## DATASET EXCERPTS
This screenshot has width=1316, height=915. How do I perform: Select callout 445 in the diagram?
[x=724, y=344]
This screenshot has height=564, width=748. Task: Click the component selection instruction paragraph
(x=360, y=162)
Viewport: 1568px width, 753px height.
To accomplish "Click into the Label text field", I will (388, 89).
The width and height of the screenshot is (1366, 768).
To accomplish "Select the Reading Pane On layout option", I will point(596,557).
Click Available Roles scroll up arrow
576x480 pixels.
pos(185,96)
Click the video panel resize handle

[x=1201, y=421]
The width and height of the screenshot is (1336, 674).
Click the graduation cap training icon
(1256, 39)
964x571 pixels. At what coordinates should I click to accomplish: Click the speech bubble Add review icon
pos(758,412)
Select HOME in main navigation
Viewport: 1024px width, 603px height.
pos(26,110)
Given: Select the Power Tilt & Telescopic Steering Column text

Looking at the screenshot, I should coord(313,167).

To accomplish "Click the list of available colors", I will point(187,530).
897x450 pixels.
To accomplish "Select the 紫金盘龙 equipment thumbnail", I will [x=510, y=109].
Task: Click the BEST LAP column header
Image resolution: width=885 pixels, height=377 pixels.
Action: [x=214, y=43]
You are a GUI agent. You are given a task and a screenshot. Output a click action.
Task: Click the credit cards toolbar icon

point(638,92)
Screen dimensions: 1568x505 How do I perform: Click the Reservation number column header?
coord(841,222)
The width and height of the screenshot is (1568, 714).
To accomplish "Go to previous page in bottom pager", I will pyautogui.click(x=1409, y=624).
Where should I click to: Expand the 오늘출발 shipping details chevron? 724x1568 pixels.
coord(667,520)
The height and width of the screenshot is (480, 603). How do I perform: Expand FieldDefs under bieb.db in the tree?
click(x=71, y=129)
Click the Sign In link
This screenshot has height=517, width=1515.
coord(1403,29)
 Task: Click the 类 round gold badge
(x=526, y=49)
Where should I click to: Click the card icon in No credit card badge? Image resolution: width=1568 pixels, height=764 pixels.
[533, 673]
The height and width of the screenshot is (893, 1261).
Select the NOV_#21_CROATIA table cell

## PROBLEM STATEMENT
What are the lines above, starting at the one with "Viewport: 1568px width, 753px height." and ending at the one with "The height and width of the screenshot is (893, 1261)."? Give them again exactly, and only them.

## ANSWER TO THE EXERCISE
Viewport: 1568px width, 753px height.
To accomplish "Click into the Label text field", I will (388, 89).
The width and height of the screenshot is (1366, 768).
To accomplish "Select the Reading Pane On layout option", I will point(596,557).
Click Available Roles scroll up arrow
576x480 pixels.
pos(185,96)
Click the video panel resize handle

[x=1201, y=421]
The width and height of the screenshot is (1336, 674).
Click the graduation cap training icon
(1256, 39)
964x571 pixels. At what coordinates should I click to accomplish: Click the speech bubble Add review icon
pos(758,412)
Select HOME in main navigation
Viewport: 1024px width, 603px height.
pos(26,110)
Given: Select the Power Tilt & Telescopic Steering Column text

Looking at the screenshot, I should coord(313,167).

To accomplish "Click the list of available colors", I will point(187,530).
897x450 pixels.
To accomplish "Select the 紫金盘龙 equipment thumbnail", I will [x=510, y=109].
Task: Click the BEST LAP column header
Image resolution: width=885 pixels, height=377 pixels.
Action: [x=214, y=43]
You are a GUI agent. You are given a task and a screenshot. Output a click action.
Task: Click the credit cards toolbar icon

point(638,92)
Screen dimensions: 1568x505 How do I perform: Click the Reservation number column header?
coord(841,222)
The width and height of the screenshot is (1568, 714).
To accomplish "Go to previous page in bottom pager", I will pyautogui.click(x=1409, y=624).
Where should I click to: Expand the 오늘출발 shipping details chevron? 724x1568 pixels.
coord(667,520)
The height and width of the screenshot is (480, 603). How do I perform: Expand FieldDefs under bieb.db in the tree?
click(x=71, y=129)
Click the Sign In link
This screenshot has height=517, width=1515.
coord(1403,29)
 Task: Click the 类 round gold badge
(x=526, y=49)
Where should I click to: Click the card icon in No credit card badge? Image resolution: width=1568 pixels, height=764 pixels.
[533, 673]
The height and width of the screenshot is (893, 1261).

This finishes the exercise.